El segundo grupo lo conforman los católicos no practicantes. Se consideran católicos (identidad cultural o familiar), pero no participan habitualmente en la práctica religiosa. Un tercer bloque lo constituyen los católicos ocasionales o conformistas estacionales: practican solo en momentos puntuales: fiestas como Navidad y Pascua y rituales sociales (bautismos, primera comunión, bodas, funerales). Finalmente, engloba a los indiferentes o alejados, que tienen poca o ninguna relación con la religión, y pueden estar bautizados, pero la religión no tiene peso en su vida. Dentro de este grupo, Le Bras hablaba de los disidentes, una categoría también denominada los “extraños” a la vida de la Iglesia.
Los disidentes en la religión son personas que se oponen o cuestionan doctrinas, prácticas o autoridades religiosas establecidas
Los disidentes en la religión son personas que se oponen o cuestionan doctrinas, prácticas o autoridades religiosas establecidas. A lo largo de la historia, muchos han tenido un gran impacto, a menudo provocando reformas o nuevos movimientos o simplemente han conseguido hacer tambalear algunos aspectos de la doctrina, la práctica o la vivencia de la religión.
El gran disidente dentro del cristianismo es Martín Lutero (1483-1546), que desafió a la Iglesia católica con 95 tesis en la puerta del castillo de Wittenberg y rompió con ella, abriendo así la Reforma protestante. Otro disidente es Juan Calvino, que con austeridad reformó el protestantismo (Soli Deo Gloria). Ya antes de Lutero, Jan Hus fue ejecutado por hereje. Desde el siglo II, el cristianismo quería mantener una enseñanza incontaminada y se esforzaron por detectar las posibles desviaciones. El cristianismo ha vivido muchas herejías en su seno: docetismo, marcionismo, montanismo, adopcionismo, sabelianismo, arrianismo, apolinarismo, nestorianismo, monofisismo, donatismo, pelagianismo y gnosticismo, por citar solo algunas. Todas ellas definían de manera discrepante algún aspecto fundamental del dogma.

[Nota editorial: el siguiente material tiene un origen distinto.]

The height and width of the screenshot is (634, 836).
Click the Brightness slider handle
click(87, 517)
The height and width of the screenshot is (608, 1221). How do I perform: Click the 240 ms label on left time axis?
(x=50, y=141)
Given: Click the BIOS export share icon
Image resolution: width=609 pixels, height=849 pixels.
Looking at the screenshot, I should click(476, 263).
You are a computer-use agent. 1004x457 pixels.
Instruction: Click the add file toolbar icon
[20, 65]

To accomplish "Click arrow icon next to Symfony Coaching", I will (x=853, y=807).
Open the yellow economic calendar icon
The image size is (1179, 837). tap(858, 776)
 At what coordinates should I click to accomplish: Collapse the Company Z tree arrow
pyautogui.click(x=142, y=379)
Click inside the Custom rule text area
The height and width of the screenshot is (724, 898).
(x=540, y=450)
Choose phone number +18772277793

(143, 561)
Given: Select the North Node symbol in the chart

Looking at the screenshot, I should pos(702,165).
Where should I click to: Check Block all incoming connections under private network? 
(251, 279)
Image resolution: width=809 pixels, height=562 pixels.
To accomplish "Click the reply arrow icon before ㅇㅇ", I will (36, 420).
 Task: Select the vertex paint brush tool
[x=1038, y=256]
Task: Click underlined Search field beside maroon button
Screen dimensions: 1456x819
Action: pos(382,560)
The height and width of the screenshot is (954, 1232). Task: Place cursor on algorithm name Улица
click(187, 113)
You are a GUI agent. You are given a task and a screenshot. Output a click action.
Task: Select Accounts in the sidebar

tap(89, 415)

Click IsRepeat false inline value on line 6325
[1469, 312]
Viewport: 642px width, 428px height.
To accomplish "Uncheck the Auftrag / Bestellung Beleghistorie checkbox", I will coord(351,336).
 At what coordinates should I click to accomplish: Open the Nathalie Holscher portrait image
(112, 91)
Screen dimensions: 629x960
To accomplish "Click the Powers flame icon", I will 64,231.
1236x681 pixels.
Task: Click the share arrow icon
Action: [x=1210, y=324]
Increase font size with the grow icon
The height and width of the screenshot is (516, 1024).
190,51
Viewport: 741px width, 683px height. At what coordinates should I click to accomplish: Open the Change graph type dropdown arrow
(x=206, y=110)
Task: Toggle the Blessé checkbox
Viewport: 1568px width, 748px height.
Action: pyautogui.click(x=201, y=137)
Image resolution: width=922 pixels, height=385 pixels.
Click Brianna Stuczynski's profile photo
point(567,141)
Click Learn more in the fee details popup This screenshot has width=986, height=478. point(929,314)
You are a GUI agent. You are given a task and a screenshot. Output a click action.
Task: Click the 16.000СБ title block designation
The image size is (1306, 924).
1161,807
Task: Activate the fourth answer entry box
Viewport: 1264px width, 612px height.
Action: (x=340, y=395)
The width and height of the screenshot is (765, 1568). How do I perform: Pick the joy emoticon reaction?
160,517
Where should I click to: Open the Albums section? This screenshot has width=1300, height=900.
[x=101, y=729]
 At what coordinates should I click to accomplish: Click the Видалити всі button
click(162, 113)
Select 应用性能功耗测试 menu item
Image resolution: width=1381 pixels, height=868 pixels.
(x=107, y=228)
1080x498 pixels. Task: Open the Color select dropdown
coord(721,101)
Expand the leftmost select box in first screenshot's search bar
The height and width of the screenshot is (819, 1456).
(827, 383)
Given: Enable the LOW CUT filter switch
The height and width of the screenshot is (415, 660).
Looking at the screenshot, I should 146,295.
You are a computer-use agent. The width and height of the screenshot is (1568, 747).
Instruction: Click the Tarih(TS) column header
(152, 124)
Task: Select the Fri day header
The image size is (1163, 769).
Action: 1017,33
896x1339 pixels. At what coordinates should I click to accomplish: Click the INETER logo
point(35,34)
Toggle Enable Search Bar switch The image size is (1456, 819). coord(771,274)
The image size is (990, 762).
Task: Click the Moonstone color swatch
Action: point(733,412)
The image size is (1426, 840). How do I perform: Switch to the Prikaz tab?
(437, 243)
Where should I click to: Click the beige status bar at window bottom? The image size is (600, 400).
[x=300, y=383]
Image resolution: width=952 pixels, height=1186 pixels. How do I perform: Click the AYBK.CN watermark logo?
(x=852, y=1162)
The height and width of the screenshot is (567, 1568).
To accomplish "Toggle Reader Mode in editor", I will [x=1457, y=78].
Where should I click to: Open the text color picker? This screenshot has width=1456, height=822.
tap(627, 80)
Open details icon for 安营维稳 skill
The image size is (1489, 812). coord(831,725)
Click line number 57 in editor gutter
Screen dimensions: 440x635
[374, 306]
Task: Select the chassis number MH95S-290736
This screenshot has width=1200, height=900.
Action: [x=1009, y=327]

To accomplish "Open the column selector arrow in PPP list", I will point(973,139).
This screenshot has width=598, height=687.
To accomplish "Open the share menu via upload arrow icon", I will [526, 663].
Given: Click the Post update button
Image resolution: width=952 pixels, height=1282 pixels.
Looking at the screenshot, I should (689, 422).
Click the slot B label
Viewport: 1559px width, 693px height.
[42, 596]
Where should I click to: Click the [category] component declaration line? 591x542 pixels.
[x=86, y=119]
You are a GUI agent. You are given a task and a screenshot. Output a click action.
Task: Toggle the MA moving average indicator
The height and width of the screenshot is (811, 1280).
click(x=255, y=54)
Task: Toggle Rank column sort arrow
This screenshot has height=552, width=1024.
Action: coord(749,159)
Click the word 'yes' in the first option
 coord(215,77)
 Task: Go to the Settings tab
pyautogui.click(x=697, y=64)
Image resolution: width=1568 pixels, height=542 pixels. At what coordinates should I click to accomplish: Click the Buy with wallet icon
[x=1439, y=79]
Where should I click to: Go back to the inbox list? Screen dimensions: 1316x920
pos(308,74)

Sus defensores no fueron absorbidos por el sistema, sino más bien centrifugados.
Pero también en el islam ha habido personajes incómodos que han sido marginados: el místico sufí Mansur al-Hallaj fue ejecutado (crucificado y decapitado) por afirmaciones consideradas heréticas sobre la unidad con Dios y el escritor británico Salman Rushdie generó controversia con su novela Los versos satánicos, considerada blasfema por algunos musulmanes. En el judaísmo, Baruch Spinoza fue excomulgado por sus ideas radicales sobre Dios y la religión. Giordano Bruno fue condenado por la Inquisición por ideas teológicas y cosmológicas. Galileo Galilei fue encarcelado acusado de hereje por haber promovido la teoría copernicana basada en el heliocentrismo. Algunos de ellos no se habían preocupado de la religión hasta que la religión se empezó a preocupar por ellos, como Rushdie. Otros eran profundamente espirituales, como Lutero o al-Hallaj.
La aceptación por parte de los sistemas religiosos de que alguien pueda expresar discrepancias con su fe es un tema delicado y no resuelto. La pluralidad intrarreligiosa, la diversidad dentro de las mismas confesiones, es una realidad que a menudo se ha querido uniformar y los más excéntricos han sufrido las consecuencias. Gracias a las disidencias y a las discrepancias, las propias religiones se han ido purificando y han perdido lastre que las dejaba inhábiles. Todavía hay espacio para disidencias presentes y futuras que hagan avanzar. Son los disidentes facilitadores.